Obesity has been believed to be protective against osteoporosis due to higher bone mineral density (BMD). This increase in BMD is likely due to larger bone size, increased levels of estrogens due to aromatization of androgens from the adipose tissue, as well as changes in mechanical loading.15 However, evidence also demonstrates that obesity itself is a cause of altered levels of bone micronutrients and hormones. Vitamin D deficiency and elevated parathyroid hormone levels have been seen with higher BMI, thereby necessitating preoperative screening. In contrast to the metabolic improvements seen with diabetes and hypertension, bariatric surgery has been associated with bone loss.
The type of bariatric procedure determines the degree of both bone turnover and BMD loss. Long-term follow-up is recommended given the individual’s risk of bone loss. Restrictive procedures have not been shown to affect BMD greatly. The changes seen are consistent with what occurs with weight loss alone.15 One study found no differences in body bone mineral content between that measured preoperatively before gastric banding and then again at 2 years postoperatively.16 In contrast to the minimal changes seen with gastric banding, gastric bypass often can result in calcium deficiency as well as increased bone turnover and decreased bone mass. Lower calcium levels are a direct result of poor absorption of calcium due to loss of the proximal bowel location of absorption as well as decreased dietary intake.17
Not much data exist on bone loss following the SG procedure. One study examined bone loss in patients who underwent a SG as compared to those who underwent a gastric bypass. Bone loss occurred in SG patients but at lower rates than in those after gastric bypass.18 Despite the increased rate of BMD loss and the altered hormone levels and decreased calcium following bariatric surgery, multiple studies have not supported an increased incidence in either osteoporosis or fracture.19 However, the accuracy of dual X-ray absorptiometry (DXA) in evaluating BMD is in question. Measurements of the spine and hip are more difficult to both obtain and interpret than those of the radius or tibia. Many images are unreadable due to poor penetration of photons through soft tissue, as well as BMD artifact and changing body composition.20
Knowing about the effect of bone loss can affect the choice of contraceptive to use after bariatric surgery. DMPA is an injectable contraceptive commonly used across the world and has been available for use for ~50 years. It acts as a contraceptive by inhibiting gonadotropin secretion, thereby suppressing estradiol production and follicle formation. Given the hypoestrogenic state created, bone resorption increases while bone formation decreases; thereby resulting in loss of BMD.21 While the concern for bone loss is the highest among adolescent users of DMPA, only one study has actually evaluated BMD levels after starting and then discontinuing DMPA in adolescents. Scholes et al followed 170 adolescent girls using DMPA and measured BMD every 6 months.22 Among DMPA users, BMD declined at the hip and spine relative to nonusers. More rapid bone loss was seen in new DMPA users when compared to DMPA users of >6 months.22 Typical BMD loss with DMPA is noted to be ~5% at both the femoral neck and the lumbar spine. This level of bone loss is similar to that seen with lactation.23 It is interesting, however, that the clinical significance of this decrease in BMD is unknown. What is known is that any decline in BMD noted with DMPA use is reversed after discontinuation, usually to levels seen at the time of initial DMPA start.24 Given this evidence, consensus statements from both the World Health Organization (WHO) and ACOG recommend that there be no restriction of use of DMPA in response to skeletal concerns. Furthermore, routine BMD testing is not recommended on the basis of this evidence.25,26
The question of whether or not DMPA can be used safely in reproductive-age women after undergoing bariatric surgery still requires clarification. In our opinion, given the lack of evidence that loss of BMD due to bariatric surgery is associated with increased fracture risk and that the use of DMPA leads to BMD loss and increased fracture risk, DMPA use should not be restricted in women who have undergone bariatric surgery.
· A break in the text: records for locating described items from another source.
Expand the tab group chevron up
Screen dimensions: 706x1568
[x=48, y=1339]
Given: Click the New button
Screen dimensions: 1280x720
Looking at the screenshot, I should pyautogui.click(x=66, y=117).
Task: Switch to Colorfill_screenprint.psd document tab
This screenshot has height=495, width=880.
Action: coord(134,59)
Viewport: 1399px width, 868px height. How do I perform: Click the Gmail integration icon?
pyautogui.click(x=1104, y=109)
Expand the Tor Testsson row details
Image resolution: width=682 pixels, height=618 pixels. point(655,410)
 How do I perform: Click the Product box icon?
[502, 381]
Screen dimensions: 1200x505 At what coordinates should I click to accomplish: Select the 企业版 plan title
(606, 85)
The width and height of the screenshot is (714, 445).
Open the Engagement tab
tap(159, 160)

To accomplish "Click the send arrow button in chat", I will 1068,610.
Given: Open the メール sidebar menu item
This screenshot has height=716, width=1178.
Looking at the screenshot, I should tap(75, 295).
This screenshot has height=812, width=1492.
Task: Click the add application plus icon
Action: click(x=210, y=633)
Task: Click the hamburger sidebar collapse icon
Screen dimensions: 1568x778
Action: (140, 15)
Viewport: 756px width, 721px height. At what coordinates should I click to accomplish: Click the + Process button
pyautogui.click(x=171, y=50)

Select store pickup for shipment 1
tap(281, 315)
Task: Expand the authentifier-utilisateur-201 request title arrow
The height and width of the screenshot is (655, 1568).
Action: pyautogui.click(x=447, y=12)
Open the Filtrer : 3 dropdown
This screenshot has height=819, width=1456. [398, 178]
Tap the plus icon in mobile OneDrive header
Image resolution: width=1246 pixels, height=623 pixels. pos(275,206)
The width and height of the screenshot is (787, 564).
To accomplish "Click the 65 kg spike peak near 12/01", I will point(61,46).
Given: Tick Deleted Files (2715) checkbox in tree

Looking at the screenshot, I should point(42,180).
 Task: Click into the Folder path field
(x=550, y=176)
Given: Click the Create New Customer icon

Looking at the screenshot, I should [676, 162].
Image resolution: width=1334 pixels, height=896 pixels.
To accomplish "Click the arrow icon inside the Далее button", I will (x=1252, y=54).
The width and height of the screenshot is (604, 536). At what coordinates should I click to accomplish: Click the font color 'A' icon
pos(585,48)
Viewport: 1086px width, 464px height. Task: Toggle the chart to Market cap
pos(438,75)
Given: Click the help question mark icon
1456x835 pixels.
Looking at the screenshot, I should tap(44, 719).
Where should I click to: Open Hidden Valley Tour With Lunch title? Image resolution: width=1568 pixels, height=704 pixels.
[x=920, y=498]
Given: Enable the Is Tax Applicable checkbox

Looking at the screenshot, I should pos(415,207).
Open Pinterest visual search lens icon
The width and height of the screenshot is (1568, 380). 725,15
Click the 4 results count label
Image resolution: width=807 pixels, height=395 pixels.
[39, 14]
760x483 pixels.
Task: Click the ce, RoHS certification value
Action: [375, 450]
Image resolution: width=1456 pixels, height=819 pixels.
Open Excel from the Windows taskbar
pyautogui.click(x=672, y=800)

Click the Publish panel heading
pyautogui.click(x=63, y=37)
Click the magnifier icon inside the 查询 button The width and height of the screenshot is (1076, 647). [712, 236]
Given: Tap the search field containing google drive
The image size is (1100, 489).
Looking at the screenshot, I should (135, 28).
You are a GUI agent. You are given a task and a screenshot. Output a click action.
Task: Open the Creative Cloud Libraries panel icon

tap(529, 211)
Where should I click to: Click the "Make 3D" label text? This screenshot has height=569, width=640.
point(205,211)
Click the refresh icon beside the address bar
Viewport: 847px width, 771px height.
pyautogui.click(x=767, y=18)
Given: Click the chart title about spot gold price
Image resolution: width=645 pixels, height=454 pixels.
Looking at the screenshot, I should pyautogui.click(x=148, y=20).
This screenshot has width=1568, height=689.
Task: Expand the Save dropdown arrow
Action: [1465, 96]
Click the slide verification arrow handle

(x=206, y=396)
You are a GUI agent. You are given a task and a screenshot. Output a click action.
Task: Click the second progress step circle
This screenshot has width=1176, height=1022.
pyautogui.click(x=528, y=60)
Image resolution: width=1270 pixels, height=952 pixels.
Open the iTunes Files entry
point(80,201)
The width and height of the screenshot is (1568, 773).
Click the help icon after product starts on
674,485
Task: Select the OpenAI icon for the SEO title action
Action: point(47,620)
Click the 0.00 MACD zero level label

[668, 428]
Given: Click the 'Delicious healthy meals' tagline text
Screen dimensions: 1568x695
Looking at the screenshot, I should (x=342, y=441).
Whether monitoring of bone loss with DXA is necessary is still a question – routine monitoring in young women of reproductive age using DMPA is not recommended as DXA has not been validated in this population. In addition, given the inherent inaccuracy of DXA monitoring after bariatric surgery, it is our opinion that in those women being monitored with DXA, any noted bone loss would likely not correlate with an increased fracture risk. However, data on this question should be addressed with more long-term studies.
Weight loss blunting
Another concern after bariatric surgery is that of weight regain or weight loss blunting. It is unclear if the use of DMPA after bariatric surgery reduces the amount of weight lost. Another question is if the use of DMPA after bariatric surgery affects the amount of weight lost by changing a woman’s appetite. Before looking at the effects of DMPA, how weight loss occurs after surgery needs to be clarified.
Although it has been proposed that malabsorption is one of the key mechanisms of the observed weight loss following a gastric bypass procedure, studies have not been able to attribute clinical significance to this effect. It has been demonstrated that the restrictive effects of bariatric surgery on the stomach volume play a crucial role in weight loss in gastric bypass patients. These restrictive effects lead to earlier satiety and the consumption of smaller meals.
This effect of appetite suppression, in particular, is proposed to be the dominant player in postoperative weight loss. Ghrelin is the hormone released in response to the physiological condition of an empty stomach, and as such, plays a crucial role in regulating feelings of hunger. In one groundbreaking study,25 it was found that ghrelin levels were significantly reduced in those who experienced weight loss after gastric bypass, thus suggesting that appetite was also significantly reduced after the surgical procedure. One study using the visual analog scale to assess appetite following gastric bypass versus SG found both surgeries to cause significant appetite-lowering effects.27 Although a decrease in food intake was noted in both groups, the gastric bypass group showed a gradual return in appetite, whereas the SG group was not observed to have the same return to baseline appetite levels. In fact, fasting and postprandial levels of ghrelin were noted to be significantly decreased. Multiple studies8,9,10 examining both short-term and long-term outcomes of bariatric surgery have noted that while substantial weight loss is a clear outcome, there is significant variability in the amount of weight lost. The Swedish Obese Subjects study demonstrated a mean change in body weight of 23% in the first 2 years after surgery.28 This rate of weight lost was similarly seen in the Utah obesity studies. Six years following bariatric surgery, the patients were noted to have lost, on average, 27% of their body weight.29
Medroxyprogesterone acetate (MPA) is a synthetic progestin derived from 17oc- hydroxyprogesterone. During the initial evaluation of antitumor activity of this progestin, it was seen that the use of MPA was associated with an increase in weight and appetite.30,31 Reported weight gain is thought to be due to an increase in total body fat and not an increase in water retention.32 The proposed mechanism of MPA on weight and appetite is related to the in vitro production of serotonin and cytokines (interleukin [IL]-1, IL-6, and tumor necrosis factor alpha [TNF-α]) by peripheral blood mononuclear cells.31 Data from these studies have all used the oral formulation and not the depot format.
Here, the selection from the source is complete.